Updates from the Grid
Quite a bit of progress on the grid stability front this past month. LLnet has finally been put into operation and we've done a great deal of work to analyze and distribute query load from the central database. Landon Linden talked about some of the benefits already being seen with LLnet, while Sardonyx Linden and Which Linden discussed some of our major architectural challenges in scaling our infrastructure.

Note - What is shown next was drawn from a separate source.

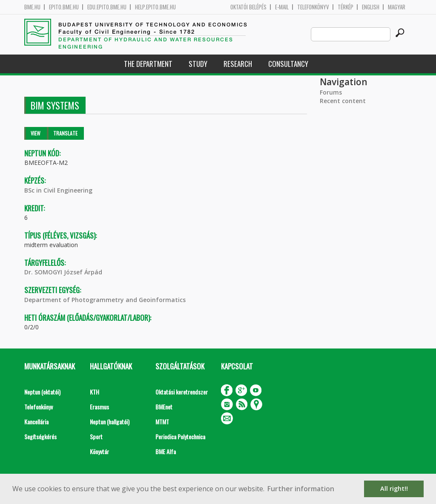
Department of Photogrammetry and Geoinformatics (105, 300)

Right now, we're in a critical stage in our internal architectural review. While the database query work created headroom both in CPU as well as I/O utilization, those efforts only provide us with near to mid term database stability. What we are working hard to get to, is a final decision on a scalable architectural which, by design will provide stability. We've had an internal team going through a comprehensive evaluation over the past 60 days, and have a preliminary proposal that is beginning to circulate within Linden. My expectation is that we formalize our direction over the next 30 days, and begin to communicate how we scale, while preserving stability, redundancy, and quality.
In the meantime, I wanted to talk about some other ongoing infrastructure efforts.
- LLnet: We continue to work to further take advantage of our private network. Our current work is focused on renaming our server IP scheme, in order to allow us to direct public IP traffic over our private network (currently only our private Linden traffic uses LLnet). The benefit of this change will improve redundancy within our infrastructure by providing a means to route traffic to a data center that might be locally isolated by a Level 3 problem. This has occurred late last year in the Phoenix area (December 2008), and isolated all access to simulators and databases in Phoenix. Once the renumbering project is complete, we will be able to route around any local market outage, by moving traffic over LLnet from an unaffected data center (like SF or Dallas).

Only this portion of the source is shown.